Between Ezra Klein talking to exile Bari Weiss and Gavin Newsom's new podcast we're watching the experimental explorations of how the Dems want to counter the 2024 election.
The question that is motivating Klein is "can foxes get anything done really?"
Many have noted, including David Chapelle, that our common parlance around terms like "the LGBTQ community" has been a useful but fraying fiction. These "communities" when tested reliably fell apart especially as the alphabets got longer. This to me was never more evident when during the George Floyd moment people spoke about defunding the police from "the black community". When peak "black community" was operating its complexities were never more obvious because there were actually lion-ish leaders whose differences were obvious to all. MLK was not Malcolm X was not the Black Panthers, etc. etc.

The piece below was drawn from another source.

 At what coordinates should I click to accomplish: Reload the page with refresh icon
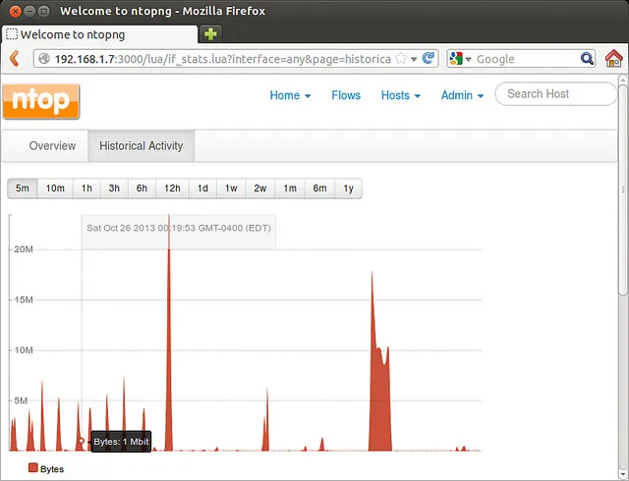[x=429, y=59]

Moderate Foxes Watching the Lions do some Work
The fox-style CRC leadership believed that lions had been relegated to the dustbins of history and no matter how Minnkota tried to roar from flyover country they would never have the votes to cause a crisis. Well, the lions have returned, and the foxes are scattered.
Lions however, are seldom as unitary as their imaginations would hope. Lion cultures fight. Modern and often monarchical European lion culture ended with two world wars only to be followed by the far more foxy Pax Americana where the lion could rule more like a fox until the orange man with the mane and spray tan who really likes acting like a lion ended the game. What game is coming is anyone's guess now.
In the Christian Reformed Church we'll now see what comes. Lion and fox dynamics happen for a reason. Too much lioning could fragment the CRC into tiny little clusters that will probably be meaningless. We really don’t know what denomoinations mean in the age of the Internet and rising metagelicalism. Balkan sized lion states perhaps? We don't know.
To me the exiles are in an Ezra Klein moment. Do they want to build? Or do they want to go RCA to continue fox culture where "the communities" have sway making it hard to build apartment buildings in San Francisco.
CRC confessional conservative lions are of course dreaming big. I think moderates are more cautiously foxish waiting to act or lead until they really must.
I’ve never been part of the CRC and can’t really speak to changes there, but the lion/fox analogy is interesting and seems to fit what’s going on in culture and politics.
This might be the wrong place for this comment, as it addresses the broader topic of how you are playing with the Lion & Foxes analogy.
The Lion and Fox analogy is insightful, but it also carries a somewhat cynical tone—similar to Jordan Peterson’s assertion that everything ultimately boils down to a power struggle. It seems to suggest that all leadership, whether political or otherwise, is driven primarily by self-interest rather than a complex interplay of truth, virtue, and self-interest.
That said, the way you’ve framed it raises important questions about how we navigate both hard power (force, authority) and soft power (persuasion, strategy) in shaping the world around us and standing for what we believe in.
My first instinct was to connect the Fox to the Winsome Wars or to Jesus’ command to be “wise as serpents.” But perhaps the real question isn’t just about Lions vs. Foxes—it’s about how Lions, Foxes, Serpents, and Lambs interact within leadership.
I’d love to hear your thoughts on how these four analogies—Lion, Fox, Serpent, and Lamb—shape leadership dynamics and whether they can be balanced in a way that reflects both wisdom and faithfulness in real-world or church leadership.